Monday, December 03, 2007

The Significance Of The Web

As I struggle to make my new website, it seems appropriate to stop and think about just how much the web has changed things. For example:

1) Before the web, most of us only showed our prints to family and a few friends and maybe at a workshop print review. Otherwise our images were inaccessible in old paper boxes tucked away in the basement where even we didn't see them very often. Now, with web galleries, we may not be making any money selling prints on the internet but a heck of a lot more people get to see our work, and in the case of sites like photosig and photo.net, litterally millions get to see our work - incredible how things have changed.

2) In the old days, you'd wait patiently to see if your favorite camera magazine reviewed a piece of equipment you were interested in - usually a long wait - or you'd buy one of those equipment annuals which were basically ads, but at least listed the pertinent features of a product. Now there are reviews before products are available to purchase, often several of them, and in far more detail and with a greater degree of independence to speak their mind than ever we had before the net.

3) In the old days, we'd usually have to figure out things for ourselves. Some information was available in books and magazines but often the articles we'd read wouldn't mention our particular film or developer, and no one ever thought of actually asking the author a question. Nowadays, it's possible to ask direct questions to many an expert and often to get step by step help from various forums, users groups, and so on. Mind you, with the complexity of computers and software, it's just as well.

4) Not only did we not share our work in the past, often we didn't know any other photographers. Oh, you could join a camera club, but you'd be lucky if there were one other photographer who shared your interests and was on a similar level. Now we have friends around the world and we can support and encourage each other.

5) In the old days (10 years ago!) if you 'didn't get it' then you were out of luck and more to the point, thought yourself stupid for not getting it. Now with forums, you can read about the struggles of many people like yourself and often non experts can be helpful having only solved your problem themselves last week. There are tutorials and even videos instructing one in all manner of subjects.

Bottom line is the internet has brought photographers together to a degree unprecedented and things will never be the same. And a good thing.

4 comments:

Neil. said...

I think it goes beyond just the web, its the whole digital imaging world. Its changed everything including how we edit. The other day I was going through some old boxes of transparencies, circa September 1989, and scanning a few in. Stuff that obviously didn't make the grade at the time, maybe it would never print properly even with a contrast mask etc. There were a couple of good ones here and there, no gems, but things I'd be happy to look at for a day or two. So now I can. If I want I could even make a stab at a reasonable print. I'm not going to they're not worth the ink and paper to be honest, but as memory is virtually free they can live on a server somewhere instead.

### REQUIRED TASKS
**A)** Answer these questions about the blog post on the web's significance:
(i) Which two sites does the post name as places where literally millions get to see one's work?
(ii) How many comments does the post show?
(iii) When were the old transparencies that the commenter scanned made?
**B)** Return the passage of the blog post between "2) In the old" and "before the net.", inclusive, copied word for word.

### Items from a dataset
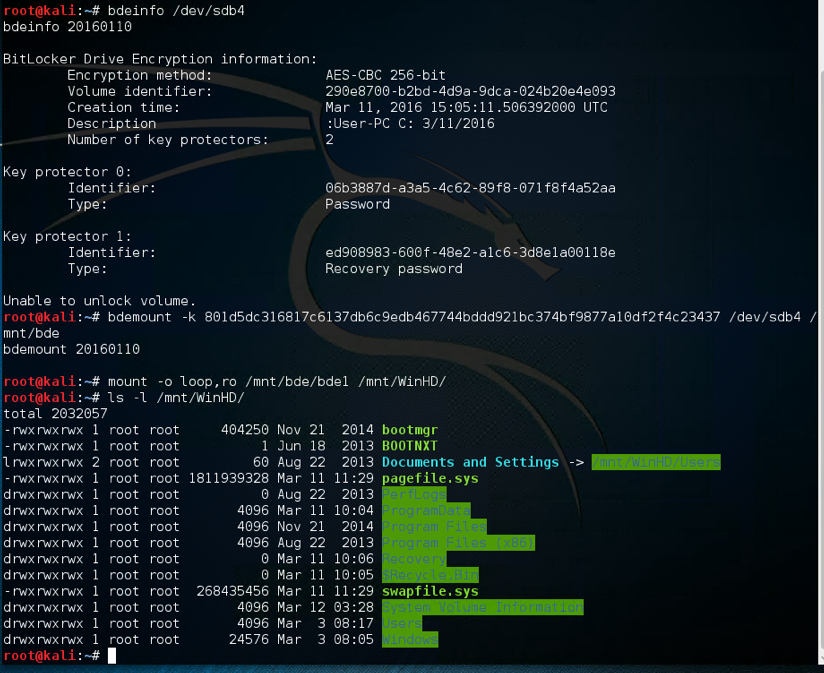824x673 pixels.
Task: Click the Recovery directory name
Action: click(414, 558)
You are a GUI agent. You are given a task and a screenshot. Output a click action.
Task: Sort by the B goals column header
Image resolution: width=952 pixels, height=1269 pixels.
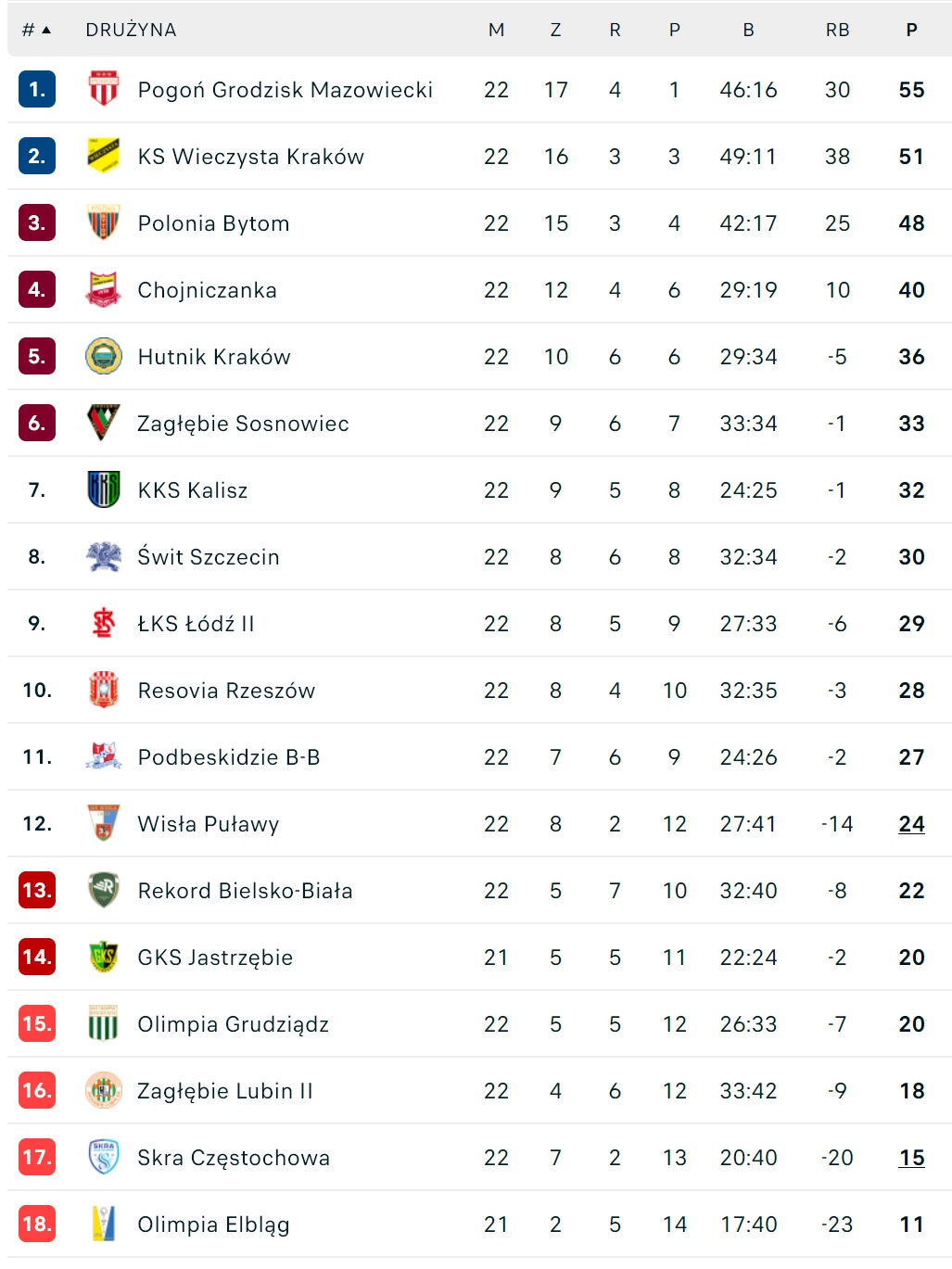(x=748, y=30)
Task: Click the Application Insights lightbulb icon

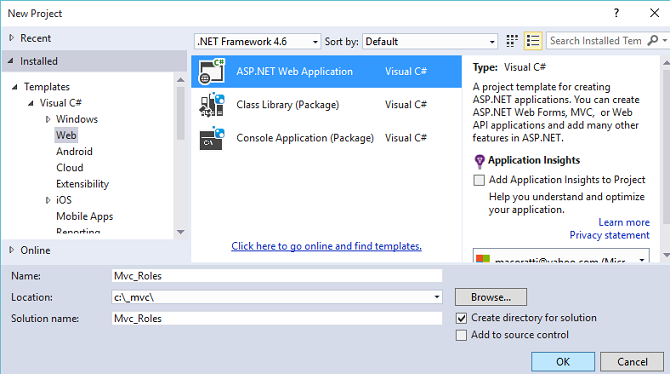Action: [x=479, y=161]
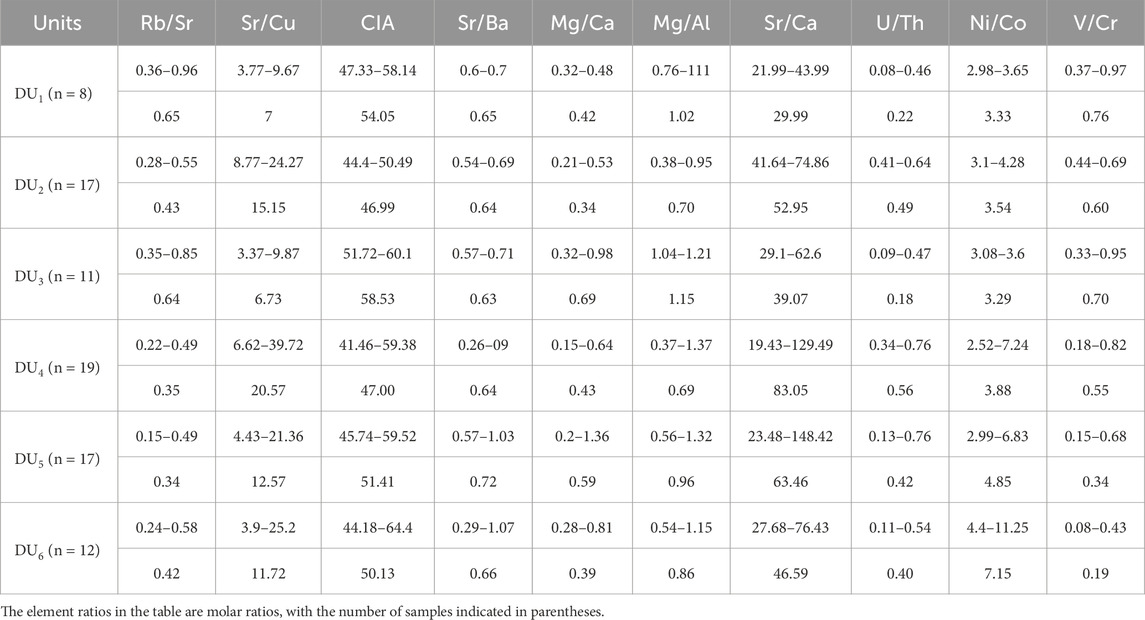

### ANSWER SECTION
**A)**
(i) photosig and photo.net
(ii) 4
(iii) Circa September 1989

**B)**
2) In the old days, you'd wait patiently to see if your favorite camera magazine reviewed a piece of equipment you were interested in - usually a long wait - or you'd buy one of those equipment annuals which were basically ads, but at least listed the pertinent features of a product. Now there are reviews before products are available to purchase, often several of them, and in far more detail and with a greater degree of independence to speak their mind than ever we had before the net.